■ **TASK DETAILS**:
Copy the items word for word, starting at their first line and stopping after the line that contains "point(15,193)".
==================================================
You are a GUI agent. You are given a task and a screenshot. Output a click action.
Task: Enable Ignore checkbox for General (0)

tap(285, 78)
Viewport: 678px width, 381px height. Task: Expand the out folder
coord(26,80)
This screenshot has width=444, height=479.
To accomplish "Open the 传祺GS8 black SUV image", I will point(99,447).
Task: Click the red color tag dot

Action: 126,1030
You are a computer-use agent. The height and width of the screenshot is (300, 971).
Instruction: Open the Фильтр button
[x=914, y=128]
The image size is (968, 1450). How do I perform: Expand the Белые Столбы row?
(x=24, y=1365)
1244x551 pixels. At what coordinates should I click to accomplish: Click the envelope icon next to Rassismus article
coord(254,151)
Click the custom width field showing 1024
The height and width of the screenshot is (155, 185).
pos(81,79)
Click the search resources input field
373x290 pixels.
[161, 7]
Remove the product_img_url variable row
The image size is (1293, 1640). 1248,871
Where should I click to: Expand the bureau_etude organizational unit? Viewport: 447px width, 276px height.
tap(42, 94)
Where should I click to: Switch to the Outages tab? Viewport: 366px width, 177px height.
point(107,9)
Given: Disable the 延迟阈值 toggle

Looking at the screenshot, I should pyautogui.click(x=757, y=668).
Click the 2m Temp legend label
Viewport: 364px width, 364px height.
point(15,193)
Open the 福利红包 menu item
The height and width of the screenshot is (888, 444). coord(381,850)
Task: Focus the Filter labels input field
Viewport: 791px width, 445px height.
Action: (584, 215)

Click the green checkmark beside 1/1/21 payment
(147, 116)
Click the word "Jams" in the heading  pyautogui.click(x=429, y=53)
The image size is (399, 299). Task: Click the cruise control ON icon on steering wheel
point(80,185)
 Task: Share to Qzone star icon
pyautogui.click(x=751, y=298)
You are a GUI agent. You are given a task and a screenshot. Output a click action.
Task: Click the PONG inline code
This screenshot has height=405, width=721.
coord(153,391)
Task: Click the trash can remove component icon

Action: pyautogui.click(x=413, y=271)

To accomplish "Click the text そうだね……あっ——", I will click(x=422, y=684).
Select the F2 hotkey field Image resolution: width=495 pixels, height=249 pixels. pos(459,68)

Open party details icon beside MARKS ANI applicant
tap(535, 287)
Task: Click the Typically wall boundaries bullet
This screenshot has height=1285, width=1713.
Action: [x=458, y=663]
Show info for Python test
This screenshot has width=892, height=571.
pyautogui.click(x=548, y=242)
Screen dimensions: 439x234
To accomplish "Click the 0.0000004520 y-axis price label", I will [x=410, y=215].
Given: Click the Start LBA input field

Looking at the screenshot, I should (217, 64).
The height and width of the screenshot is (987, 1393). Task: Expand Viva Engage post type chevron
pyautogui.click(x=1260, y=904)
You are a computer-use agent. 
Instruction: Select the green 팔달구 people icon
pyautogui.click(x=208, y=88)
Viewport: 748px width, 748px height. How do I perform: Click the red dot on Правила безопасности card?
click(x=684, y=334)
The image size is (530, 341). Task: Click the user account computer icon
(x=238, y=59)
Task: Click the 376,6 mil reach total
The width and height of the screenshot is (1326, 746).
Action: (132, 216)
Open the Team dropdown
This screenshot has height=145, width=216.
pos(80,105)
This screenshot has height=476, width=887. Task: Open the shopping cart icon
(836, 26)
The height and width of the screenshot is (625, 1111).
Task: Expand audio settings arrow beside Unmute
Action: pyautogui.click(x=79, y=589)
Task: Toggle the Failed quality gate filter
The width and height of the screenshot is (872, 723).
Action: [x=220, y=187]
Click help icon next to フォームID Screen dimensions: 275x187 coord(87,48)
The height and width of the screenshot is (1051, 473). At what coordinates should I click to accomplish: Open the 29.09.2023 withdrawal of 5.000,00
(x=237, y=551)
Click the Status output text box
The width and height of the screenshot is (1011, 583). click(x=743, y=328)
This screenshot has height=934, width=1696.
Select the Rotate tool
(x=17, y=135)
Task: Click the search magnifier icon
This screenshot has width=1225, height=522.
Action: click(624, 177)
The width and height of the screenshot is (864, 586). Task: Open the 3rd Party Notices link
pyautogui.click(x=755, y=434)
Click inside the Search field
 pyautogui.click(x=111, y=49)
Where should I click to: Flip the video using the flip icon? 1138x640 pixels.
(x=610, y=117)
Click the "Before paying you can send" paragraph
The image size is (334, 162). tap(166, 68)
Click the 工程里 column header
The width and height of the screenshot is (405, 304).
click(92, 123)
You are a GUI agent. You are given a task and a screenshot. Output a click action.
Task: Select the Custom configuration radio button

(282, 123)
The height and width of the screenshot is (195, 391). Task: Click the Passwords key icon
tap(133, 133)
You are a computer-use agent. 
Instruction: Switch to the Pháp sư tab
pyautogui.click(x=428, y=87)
==================================================
■ **OUTPUT OF THE EXERCISE**:
You are a GUI agent. You are given a task and a screenshot. Output a click action.
Task: Enable Ignore checkbox for General (0)

tap(285, 78)
Viewport: 678px width, 381px height. Task: Expand the out folder
coord(26,80)
This screenshot has width=444, height=479.
To accomplish "Open the 传祺GS8 black SUV image", I will point(99,447).
Task: Click the red color tag dot

Action: 126,1030
You are a computer-use agent. The height and width of the screenshot is (300, 971).
Instruction: Open the Фильтр button
[x=914, y=128]
The image size is (968, 1450). How do I perform: Expand the Белые Столбы row?
(x=24, y=1365)
1244x551 pixels. At what coordinates should I click to accomplish: Click the envelope icon next to Rassismus article
coord(254,151)
Click the custom width field showing 1024
The height and width of the screenshot is (155, 185).
pos(81,79)
Click the search resources input field
373x290 pixels.
[161, 7]
Remove the product_img_url variable row
The image size is (1293, 1640). 1248,871
Where should I click to: Expand the bureau_etude organizational unit? Viewport: 447px width, 276px height.
tap(42, 94)
Where should I click to: Switch to the Outages tab? Viewport: 366px width, 177px height.
point(107,9)
Given: Disable the 延迟阈值 toggle

Looking at the screenshot, I should pyautogui.click(x=757, y=668).
Click the 2m Temp legend label
Viewport: 364px width, 364px height.
point(15,193)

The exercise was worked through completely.